7. De rechtbank veroordeelt verweerder in de door eiser gemaakte proceskosten. Deze kosten stelt de rechtbank op grond van het Besluit proceskosten bestuursrecht voor de door een derde beroepsmatig verleende rechtsbijstand, voor het beroepschrift het verzoekschrift en het verschijnen ter zitting, vast op € 1.503,- ( met een waarde per punt van € 501,- en een wegingsfactor 1).

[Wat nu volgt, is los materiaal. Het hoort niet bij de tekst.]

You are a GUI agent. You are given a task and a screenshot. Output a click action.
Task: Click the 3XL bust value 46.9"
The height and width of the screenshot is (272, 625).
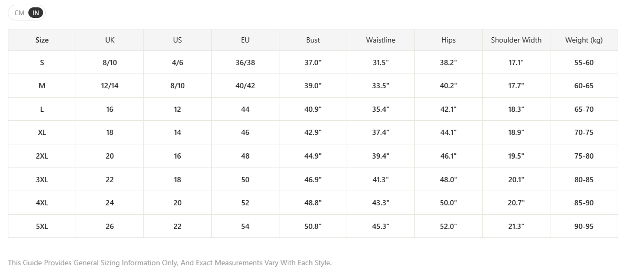(x=313, y=180)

Omdat aan eiser een toevoeging is verleend, moet verweerder de proceskostenvergoeding betalen aan de rechtsbijstandverlener.

Beslissing

De rechtbank:
- verklaart het beroep gegrond;
- vernietigt het bestreden besluit;
- draagt verweerder op binnen vier weken na de dag van verzending van deze uitspraak een nieuw besluit te nemen op de aanvraag met inachtneming van deze uitspraak;
- veroordeelt verweerder in de proceskosten van eiser tot een bedrag van € 1.503,-.
De voorzieningenrechter:
- wijst het verzoek om een voorlopige voorziening af.
Deze uitspraak is gedaan door mr. A.C. Loman, (voorzieningen)rechter, in aanwezigheid van R.E. Toonen, griffier.
Deze uitspraak is in het openbaar gedaan, digitaal ondertekend en bekendgemaakt op:
Rechtsmiddel
Tegen deze uitspraak kan hoger beroep worden ingesteld bij de Afdeling bestuursrechtspraak van de Raad van State binnen één week na de dag van bekendmaking. Als hoger beroep is ingesteld, kan bij de voorzieningenrechter van de hogerberoepsrechter worden verzocht om het treffen van een voorlopige voorziening of om het opheffen of wijzigen van een bij deze uitspraak getroffen voorlopige voorziening.

Voetnoten

1.Verordening (EU) nr. 604/2013 van het Europees Parlement en de Raad van 26 juni 2013 tot vaststelling van de criteria en instrumenten om te bepalen welke lidstaat verantwoordelijk is voor de behandeling van een verzoek om internationale bescherming dat door een onderdaan van een derde land of een staatloze bij een van de lidstaten wordt ingediend.
2.extra begeleiding en toezichtlocatie.
3.NL18.17748, ECLI:NL:RBDHA:12420.
4.Afdeling bestuursrechtspraak van de Raad van State, uitspraak van 10 oktober 2018, ECLI:NL:RVS:2018:3246.